So I guess THAT sys something about me...maybe...? (And to play Devil's Advocate--not EVERYONE likes Hamlet...T.S. Eliot wrote an entire essay entitled "Hamlet and His Problems" in which he notoriously calls the work "an artistic failure"...which is odd, considering ELIOT'S favorite Shakespeare work was "Coriolanus," so...go figure.
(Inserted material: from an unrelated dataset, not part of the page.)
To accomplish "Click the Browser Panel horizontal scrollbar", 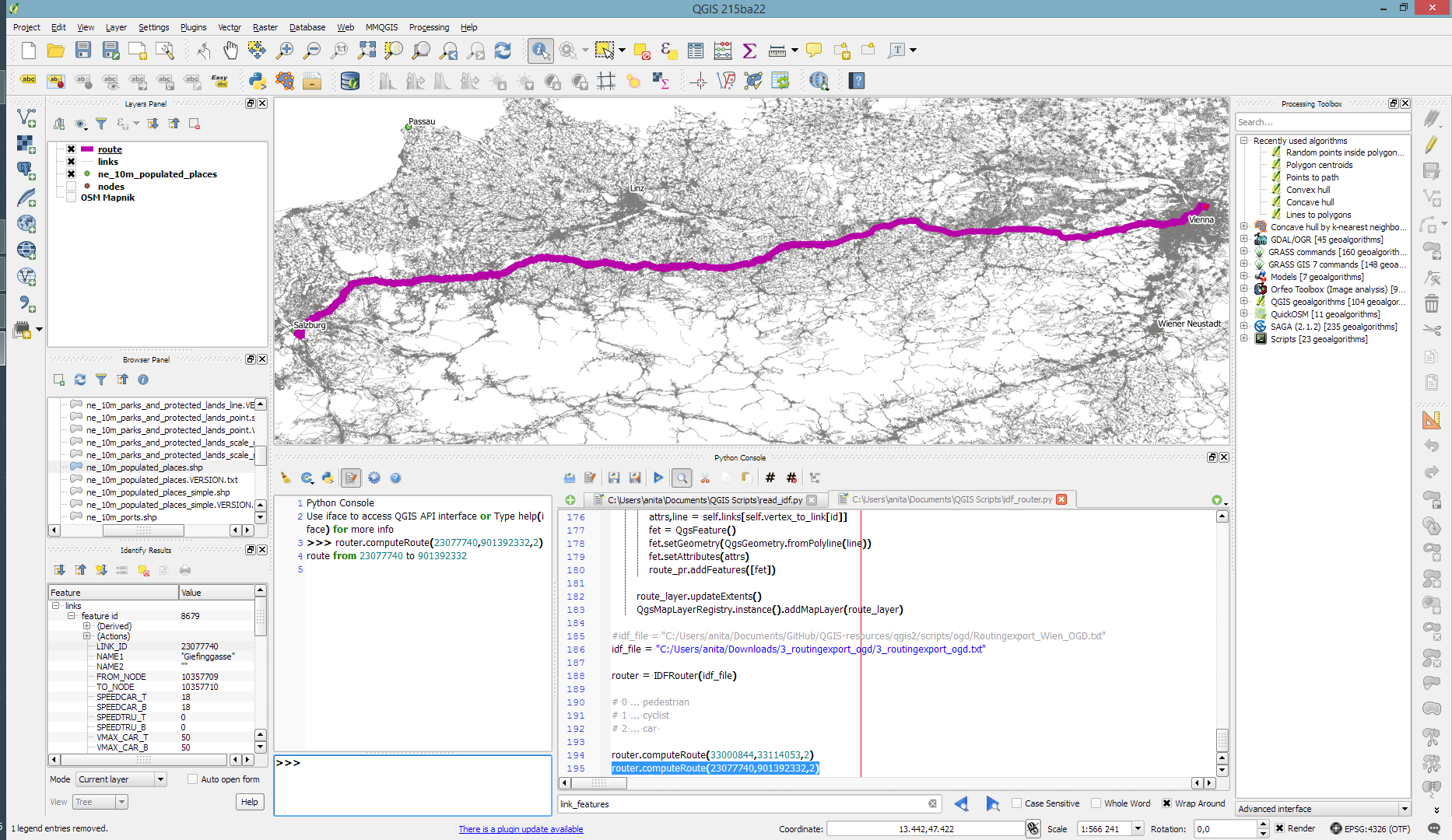I will [144, 530].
And Leo Tolstoy--is our Tolstoy related, do you think,? haha--went on to say that he read the works of Shakespeare MULTIPLE times, in his youth, in his prime writing years, and as an old man, and he alays held he felt Shakespeare might have been a good entertainer, but couldn't see why people found anything too worthwhile at all in these plays, let alone why they, why Hamnlet might be considered the greatest work of all-time--and THIS promted yet ANOTHER great writer, George Orwell, to write an entire essay-lenght response to Tolstoy and ave it published saying how wrong Tolstoy was, though Orwell championed "King Lear" in his defense, which HE felt was the greatest work fo Shakespeare--so not quite EVERYONE believes Shakespeare and Hamlet are tops...though I suppose for most such critics to be taken seriously they must be a top-tier author in their own right, if Eliot and Tolstoy are to be taken as examples!) :)
And to avoid the "Why I Love Hamlet" essay--because I REALLY don't want to write one unless I have to, it'd be my longest post ever! Too long even for ME!--I'll give one more reason why I personally connect with and am inspired by Hamlet...
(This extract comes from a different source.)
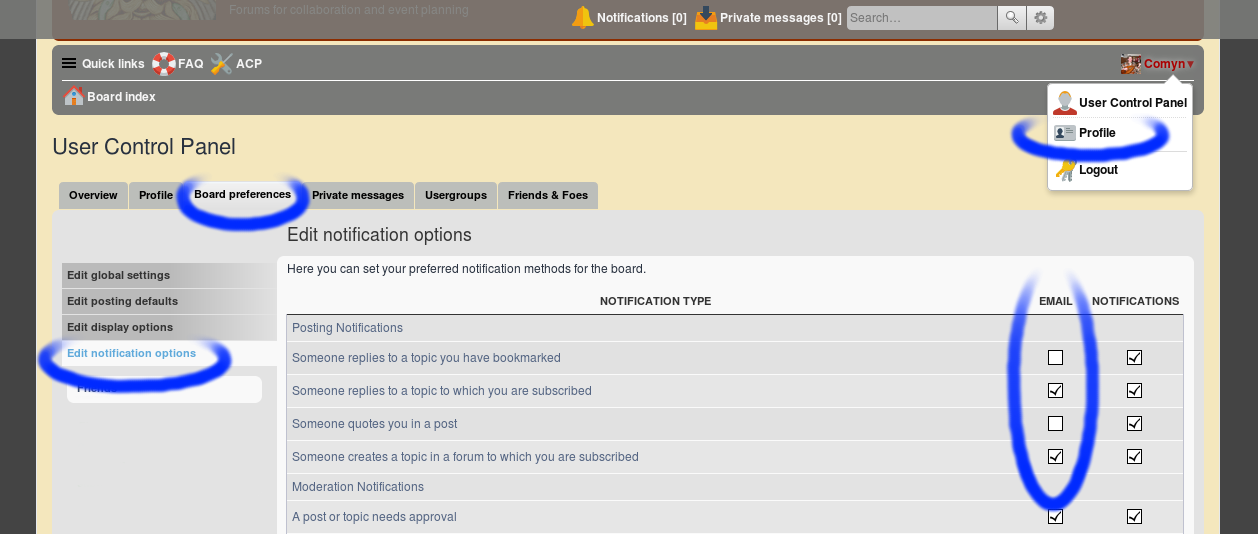Click the Logout key icon
The image size is (1258, 534).
[x=1065, y=170]
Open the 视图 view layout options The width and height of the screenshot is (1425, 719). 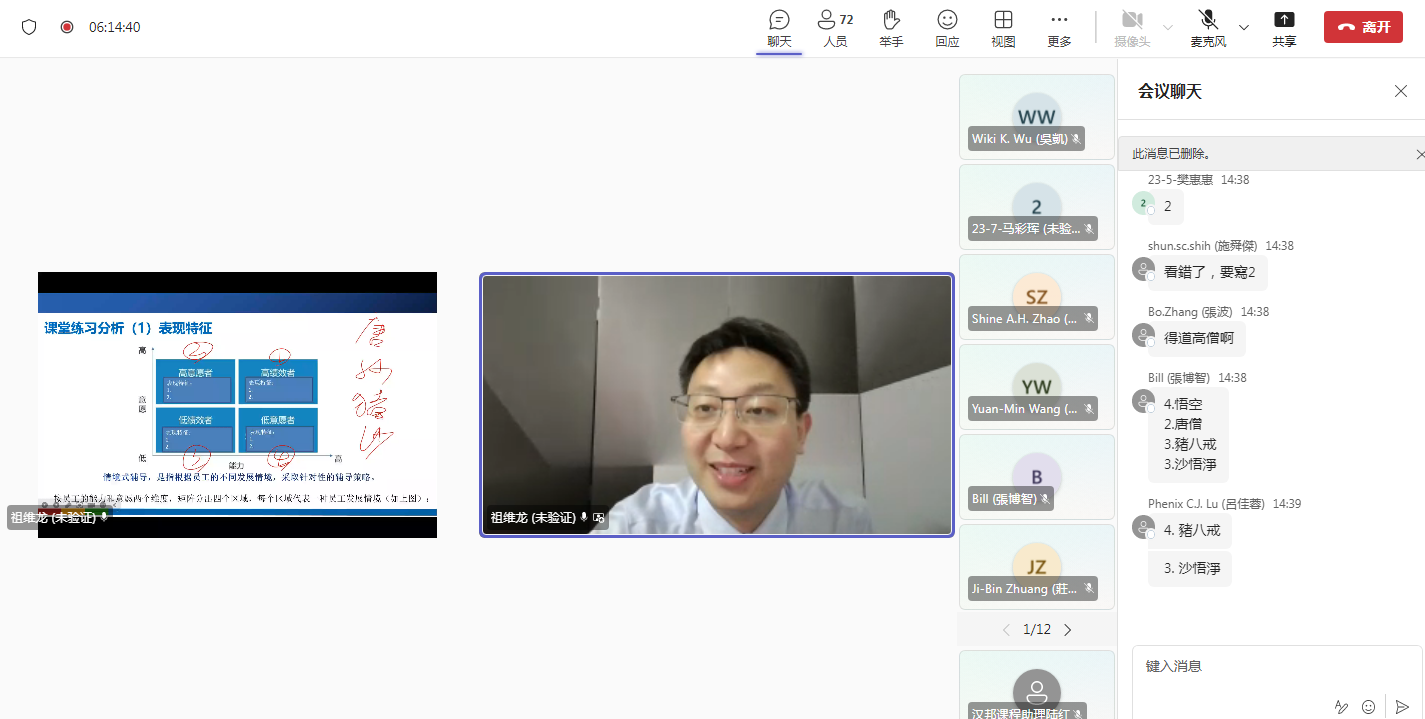(1003, 28)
He's a college student who likes to talk about philosophy! XD He's my age and shares my interest! Heck, if he'd lived some centuries later, the way he ends up talking about life and death and man's place in it all, I wouldn't be surprised if Hamlet would've been a Nietzsche fan! (He DID go to school in Germany before the play starts...!) :D
@Frank:
Thanks for the defense and care...but I earn all the negative attention I get (well, most...but then everyone has their trolls...)
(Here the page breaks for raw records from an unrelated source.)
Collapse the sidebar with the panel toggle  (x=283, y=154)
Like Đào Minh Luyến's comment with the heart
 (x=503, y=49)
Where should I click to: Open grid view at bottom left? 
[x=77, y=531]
I don't have a problem being treated like a jerk because...I am a jerk, and I enjoy being the long-posting, always-talking, Shakespeare/Nietzsche person...better than being anonymous, I enjoy both authors, and maybe I'll learn something from it all (that's the point of any good book or experience, right?)
It wouldn't be fair to post such long-winded responses and trumpet my ideas and tastes if I was also going to run crying every time someone told me I was an idiot or ignorant or whatever...if you're going to try and dish some words and ideas, you'd better be able to take them! (But thanks for the defense...and I'm always reading more, just in the last year I've added dozens of books completed to my bookcase, some for class and some for me, and I'm a lot further along than I was when I joined the site in 2007--I think it was July '07--so in a couple of years...who knows!) ;)
@Putin:
I know why the War of the Roses was important...but again, it's not like we KNOW Richard III was a saint or a great guy, there's a lot of room for dramatic license.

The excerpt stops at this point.